A name familiar to most, the Loch Ness Monster garnered theories around its existence from being driftwood all the way to being the final true dinosaur keeping the spirit of the urban legend alive. Blurry photos providing proof of Nessy burrowing their way into the imagination of the public in much the same way as Bigfoot’s infamous turn. Acting to the sea what Sasquatch and his cousin are to land.
The urban legend’s spirit was so insatiable that even nowhere places like desert settlements, Fresno and the entire state of New Jersey got in on the action with their own respective sightings. The ever popular UFO giving hope that perhaps this universe isn’t so lonely and inspiring terror that there is in fact someone else home. The Fresno nightcrawler inspiring memes about why sentient pants haunt the suburbs. The Jersey Devil proving Jersey Is Hell.
In my lifetime however, this experience as I had been taught to recognize it never found me, no campfire stories, and all rumors of the supernatural half-hearted pisstakes of the legacy of the urban legend. The void of the supernatural rumor mill, suspicious in its absence, yet inconspicuous in its disappearance. A white out spill normally only reserved for things we culturally have wished to bleach our brains of organically, or perhaps more like an emptied room.
The urban legend didn’t get erased, it just moved to a new place.

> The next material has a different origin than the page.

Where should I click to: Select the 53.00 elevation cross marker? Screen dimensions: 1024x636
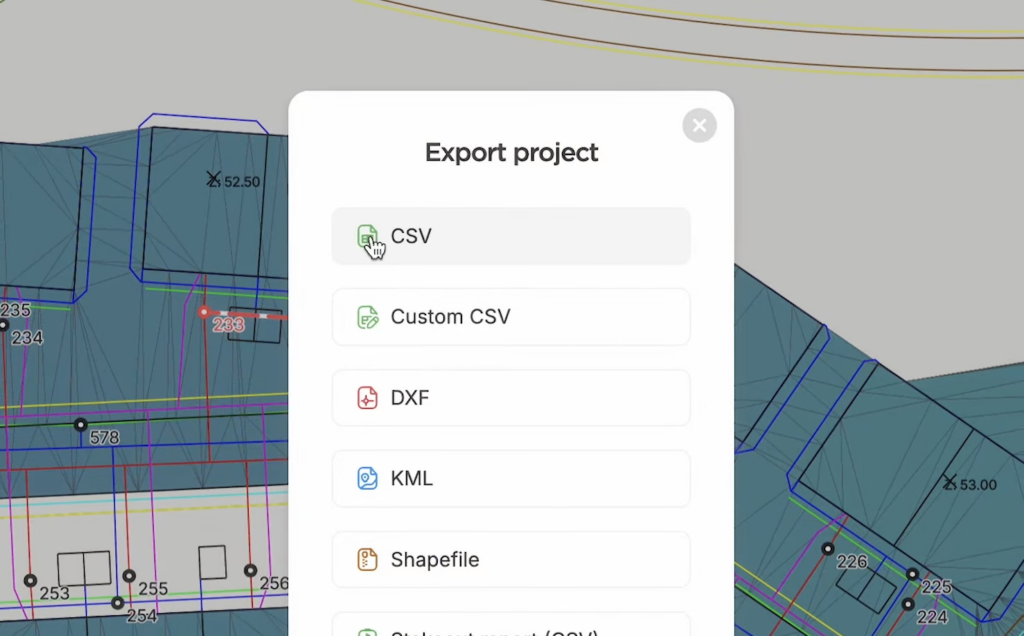click(x=949, y=482)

The boundless frontier of the internet was the next stage of the unknown, a place where it could morph to find a home in a world that was becoming increasingly well suited to fill in the gaps where the art form thrived. With the democratization of publication the internet provided anyone with time, a computer and a little dedication could find themselves at the birth of a modern day tale of horror.

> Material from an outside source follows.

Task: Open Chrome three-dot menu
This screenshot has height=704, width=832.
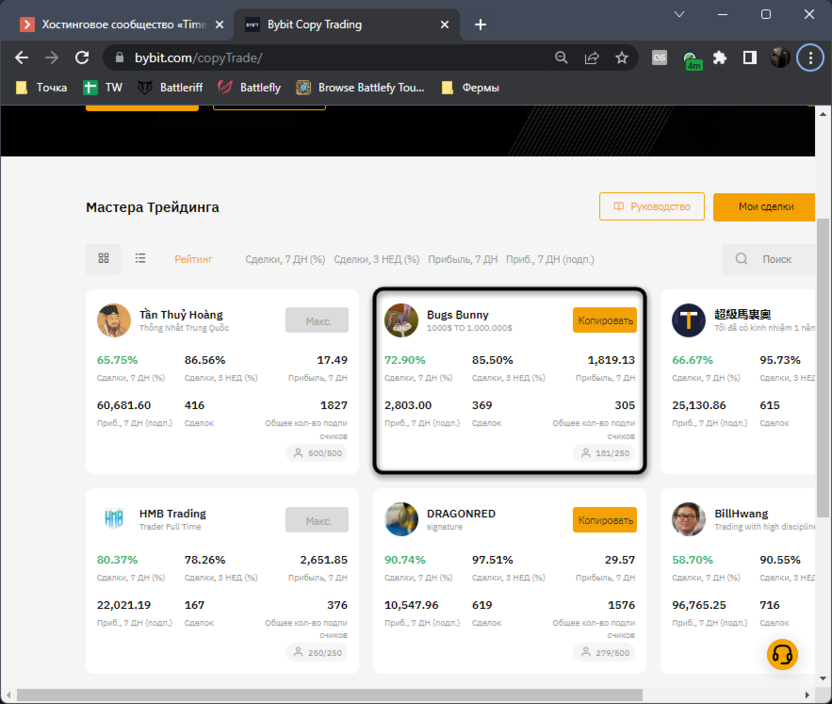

Often these tales took the name of Creepypastas after the website with the same moniker and the ubiquity of some of the tales migrated, created or otherwise hosted there are what lead me to believe the urban legend didn’t so much disappear. It just got a new digital pad.

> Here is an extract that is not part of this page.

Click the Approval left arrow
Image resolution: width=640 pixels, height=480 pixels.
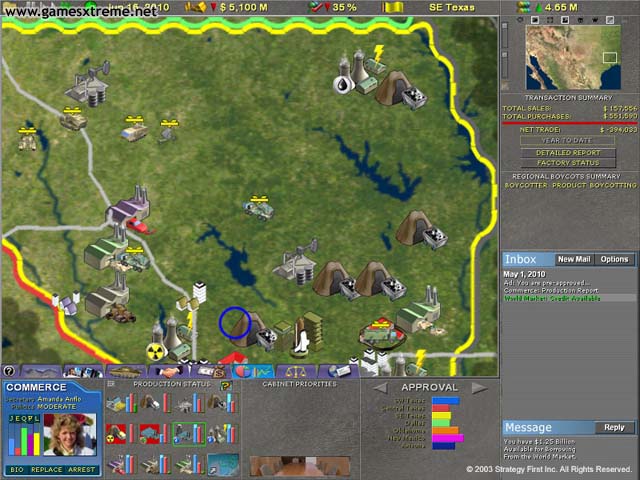point(381,387)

Figures such as Slenderman, who while associated with Creepypasta was actually a forum creation and migrant to the website, are as ubiquitous in the minds of anyone who has been surfing the web as cryptids of old are to the zeitgeist at large. By using the unique qualities of the internet to achieve their fear factor, in particular the image editing in the early days, the defining images of these horror stories proved replicable and striking for the digital age.
Slenderman himself beginning as a mere creepy edit of an old photo to capitalize on the idea of something being present that was hitherto uncovered, proving fairly easy to make and propagate. Ben Drowned’s iconic grimacing visage as an advertisement for the story of the game he haunts. Jeff the Killer’s rudimentary, overexposed uncanny face like a deep fried Heath Ledger Joker reaching far beyond even his tale.
In keeping with tradition, all of the stories are perhaps not literary masterworks, but all earnest attempts to keep their target audience up at night. Peeking out from their duvet scared of the unknown and all it could hold. Always able to get another campfire tale from all the other amateurs sitting around the digital campfire. Always tempted to take one more glimpse beyond the real.